I became acutely aware of this problem during a recent road trip around Scotland. Virtually every restaurant we had booked didn’t publish the vintage on the wine list and served 2016 or 2017 wines that were clearly past their best. No fresh primary fruit, no acidic vibrancy just damp cardboard. Sadly the wait staff lacked the knowledge or training to be helpful and were totally unaware they were in fact serving bad wine.
It’s difficult to complain. This is an industry wide problem with millions of bottles of marginal wines now in the supply chain and no obvious way of compensating hard pressed restaurants for out of date wines. Regrettably many of these bottles will be drunk inadvertently with customers simply not enjoying them as much as they are entitled to.
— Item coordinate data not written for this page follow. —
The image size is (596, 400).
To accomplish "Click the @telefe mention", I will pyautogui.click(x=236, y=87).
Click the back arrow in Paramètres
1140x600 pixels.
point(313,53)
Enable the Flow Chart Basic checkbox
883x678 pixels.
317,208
But as time goes on more will be rejected at the table for increasingly obvious faults. Either way it’s not going to enhance the reputation of wine as a beverage of choice.As restaurants and bars tentatively open up I advise caution.
⦁ Be vigilant about the vintage. Ask before committing.
⦁ Anything over 2 years old insist on tasting first. Many restaurants have forgone this basic steps due to lack of trained staff.
⦁ Do not be afraid to refuse a wine that smells and tastes even a little off. You’re not going to waste money on something that is not correct.
⦁ Remember that the £35 bottle on the list actually cost the restaurant less than £10 to buy, and their supplier will usually refund them for off wine anyway.
⦁ It’s also worth mentioning here that some restaurants will happily allow you to return a wine that you simply don’t like but is correct but they are not obligated to do so.